Los nacimientos de mi casa, con un guiño a la Guardia Civil

Circula estos días por las redes un pequeño vídeo en el que la presidente del Consejo de ministros de Italia, la señora Giorgia Meloni, hace una precisa defensa de los festejos navideños y de lo que representan; y lo hace de forma firme y al tiempo cercana, pues lo afirma desde su condición de madre y delante de un "presepre".

Nosotros lo llamamos también pesebre, seguramente por tradición napolitana, de donde llegaron de la mano del rey Carlos III, que allí también había sido rey antes de serlo de España, y es que, entonces y también ahora, ese era un oficio bastante movido. Aunque también belén o, simplemente, portal, son denominaciones extendidas en España.

El asunto resulta siempre entrañable, y sin duda a la señora Meloni le habrá servido para dulcificar su imagen, presentada poco menos que como un basilisco por aquellos de ideologías contrarias a la suya, y que ahora descubren a una "mamma" italiana. Y además de entrañable representa la tradición católica, también en entredicho en esta España en la que cada vez más te felicitan las Fiestas; que está muy bien, pero que te deja en la duda de si no te estarán escamoteando el hecho de que lo que se celebra es la Fiesta por antonomasia, la Natividad del Señor. Y lo dice un descreído que aún cree en la importancia de la tradición católica.

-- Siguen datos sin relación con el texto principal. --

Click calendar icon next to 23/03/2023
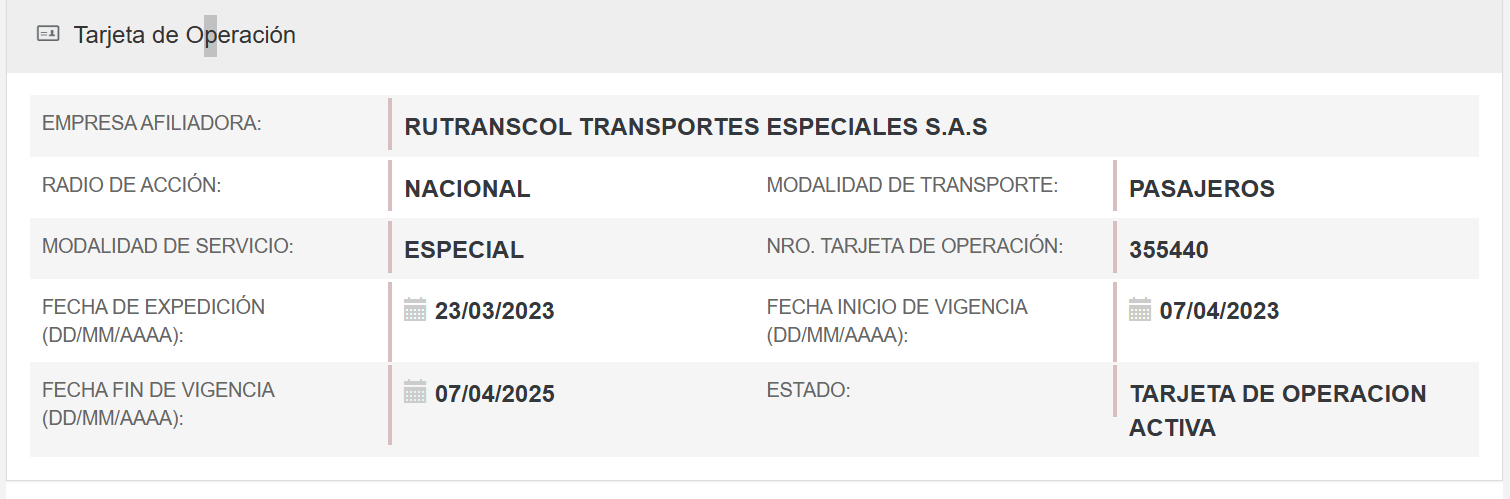1510x499 pixels. pos(415,310)
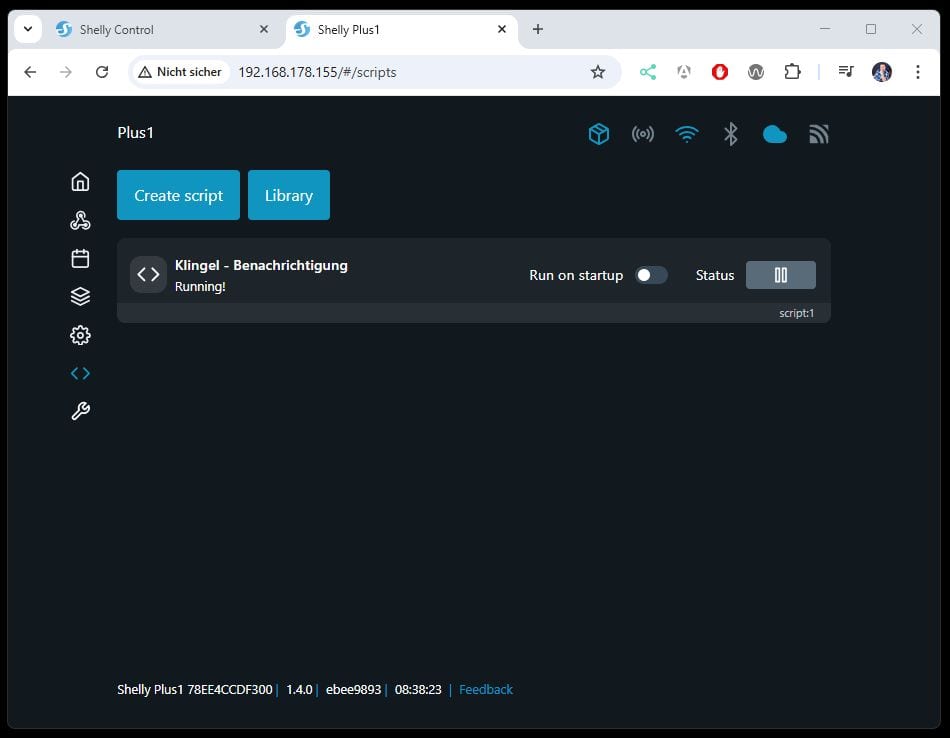Click the blue cube device icon
This screenshot has width=950, height=738.
click(x=599, y=134)
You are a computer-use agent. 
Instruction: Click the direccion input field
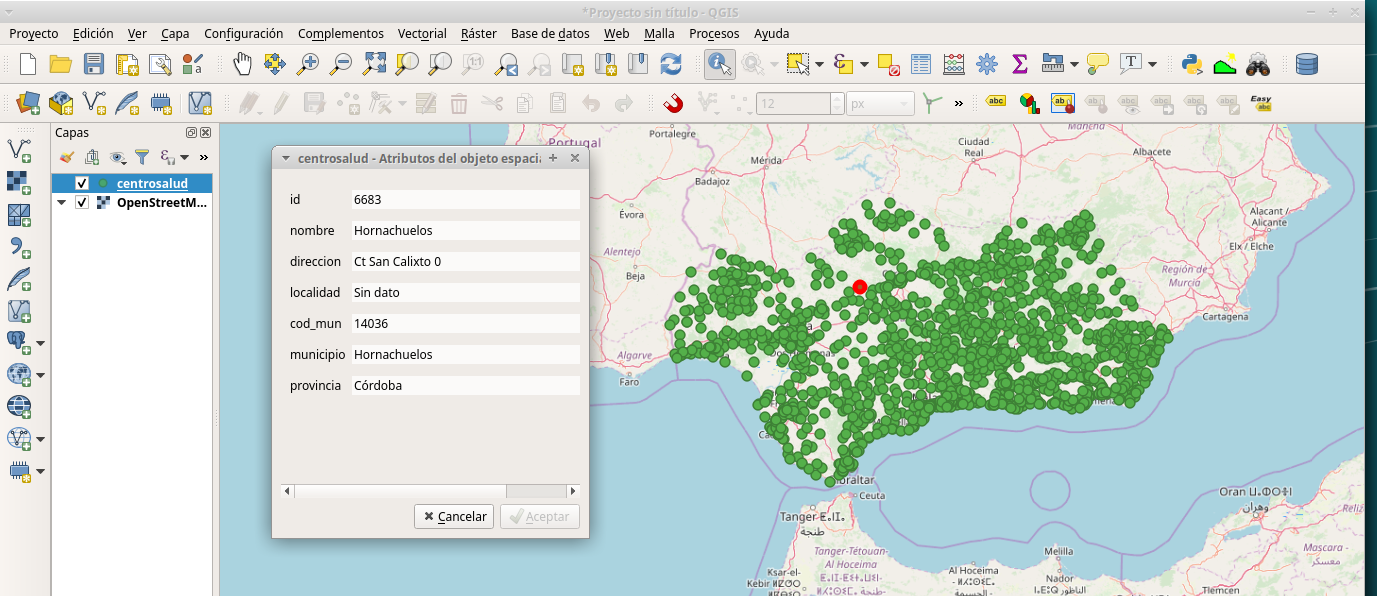[x=465, y=261]
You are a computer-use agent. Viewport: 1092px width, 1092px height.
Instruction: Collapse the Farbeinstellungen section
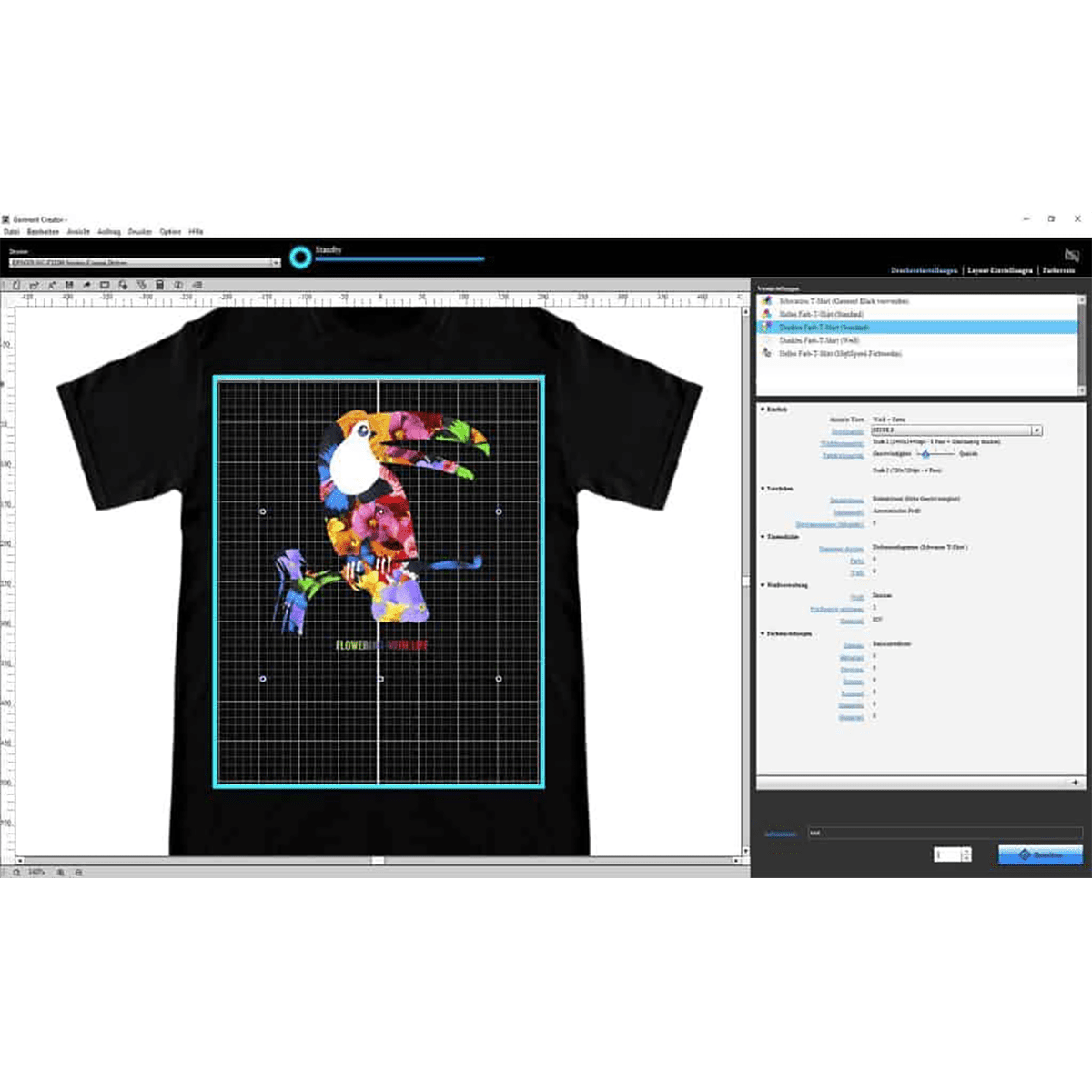(763, 633)

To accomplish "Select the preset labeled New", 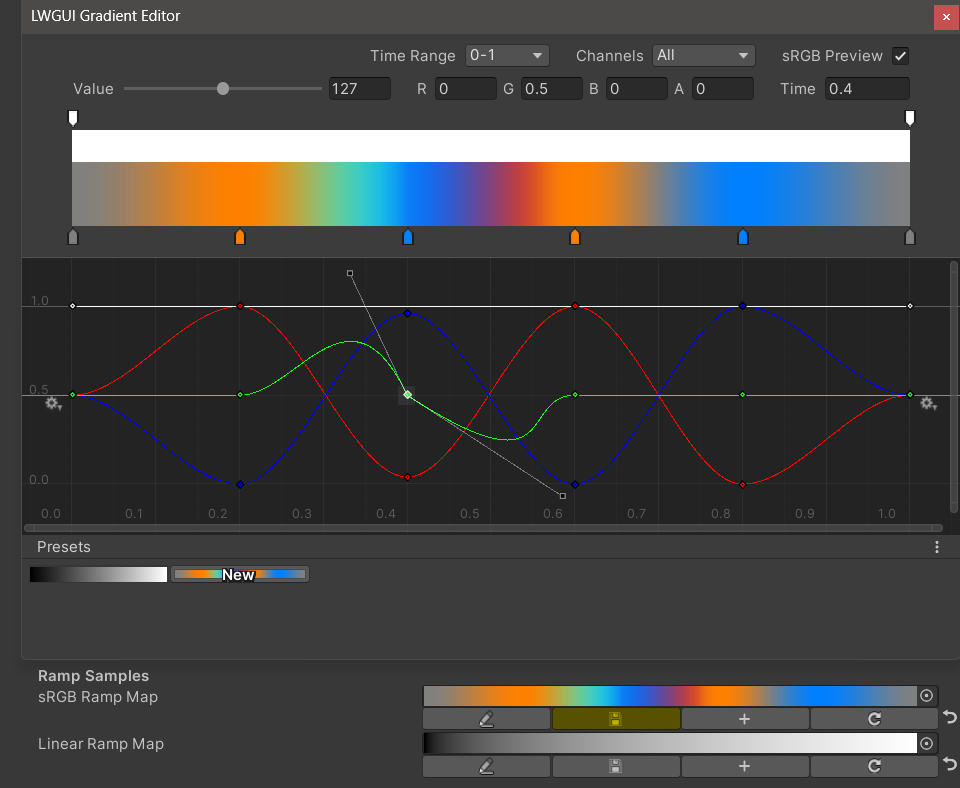I will tap(239, 574).
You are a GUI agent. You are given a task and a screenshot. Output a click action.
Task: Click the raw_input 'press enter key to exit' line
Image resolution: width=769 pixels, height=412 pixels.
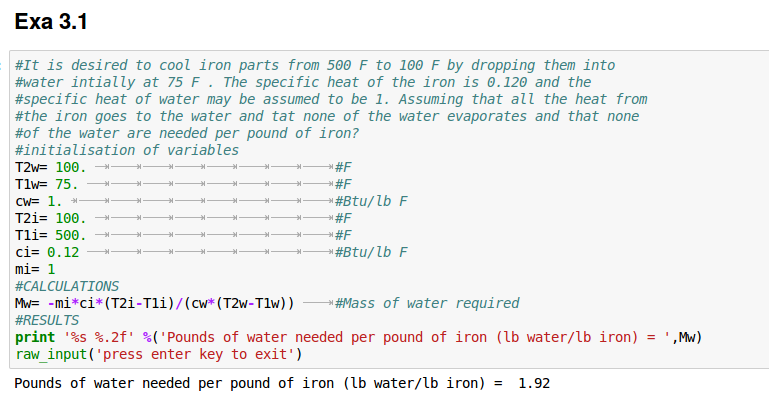click(158, 354)
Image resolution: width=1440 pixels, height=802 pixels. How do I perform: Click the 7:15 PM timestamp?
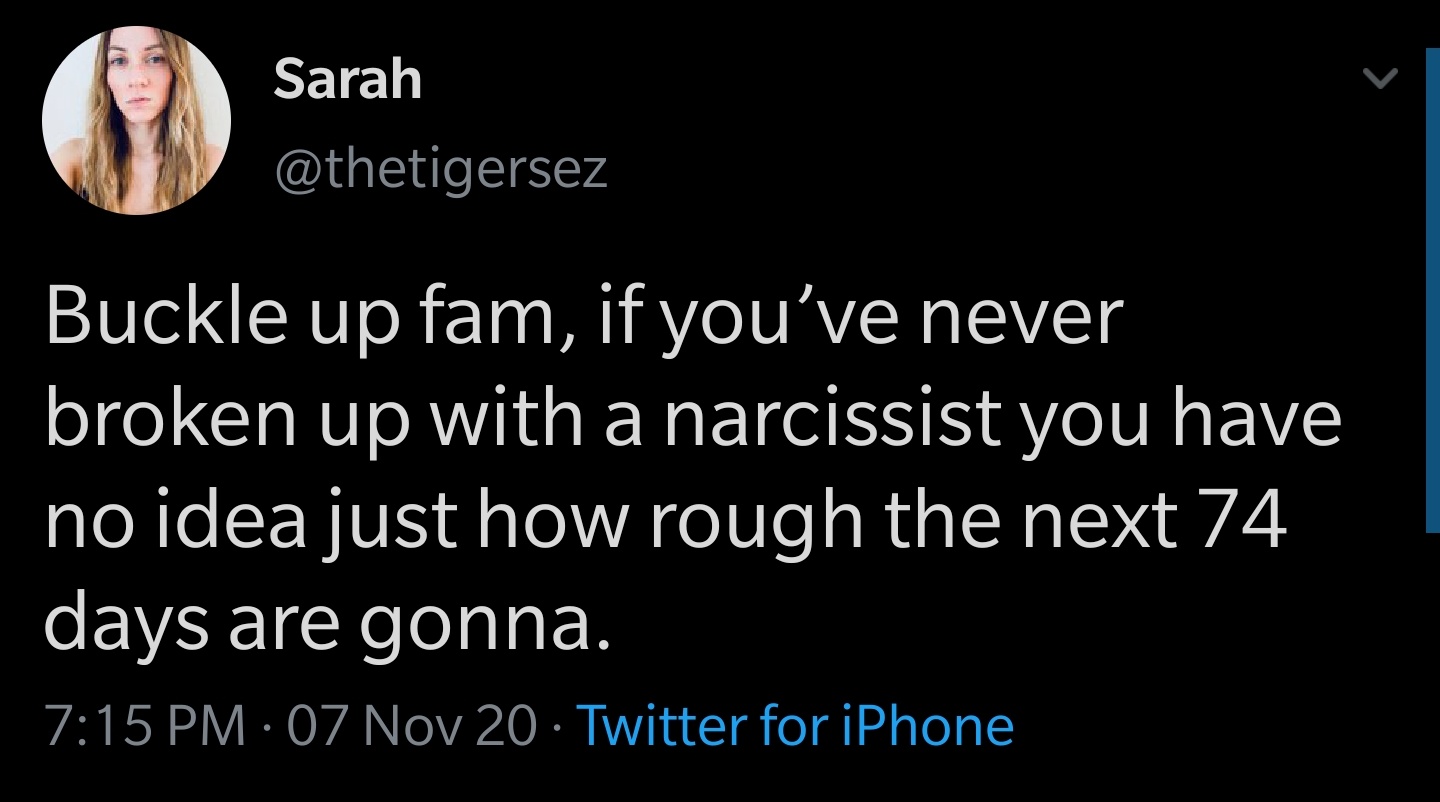(144, 725)
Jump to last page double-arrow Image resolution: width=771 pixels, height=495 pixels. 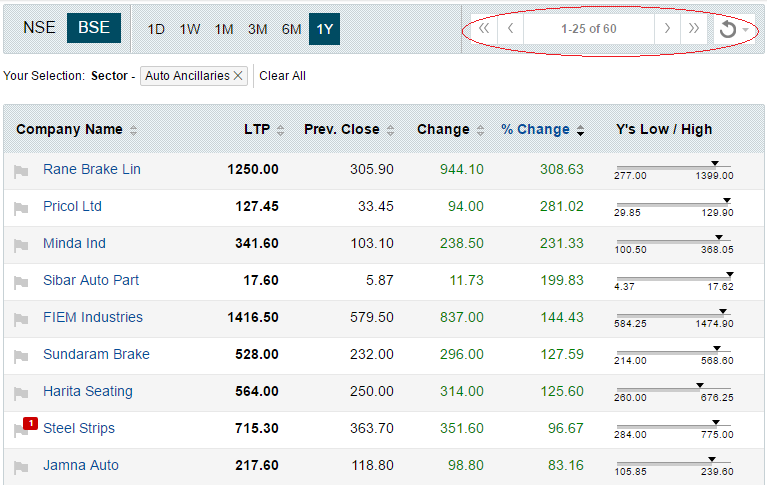point(693,29)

Nosotros en casa somos muy de pesebres, en plural, aunque pequeños. Tenemos unos cuantos, o debería decir mejor que los tiene mi mujer, que ha sido quien los ha adquirido. Tenemos de todos los países en los que hemos vivido, también de Méjico, donde vivieron muchos años mis cuñados, y a quienes allí visitamos. También de Cuba, uno muy humilde hecho con retales de latas de cerveza cogidas en el basurero, casi la mejor representación del país, convertido actualmente en un vertedero del mundo y compitiendo por la bandera de la miseria con su vecina Haití.

El que recibe en casa es siempre el mismo, muy tradicional, muy pequeñito, muy de barro, muy murciano; con la licencia estética de contar con dos guardia civiles dando seguridad al niño Jesús. Algo que nos permitimos por la relación larga de generaciones con la Benemérita, que aún mantiene un tricornio familiar. Una licencia sobre la cual no tenemos claro si son los guardias quienes dan seguridad al Niño, que representaría al pueblo español, al afligido, o, por el contrario, es el Divino infante el que protege al Cuerpo, hoy acosado desde múltiples ángulos, siendo el que corresponde al poder ejecutivo, a quien siempre ha servido con lealtad, quizás el que más peligro para su pervivencia trae.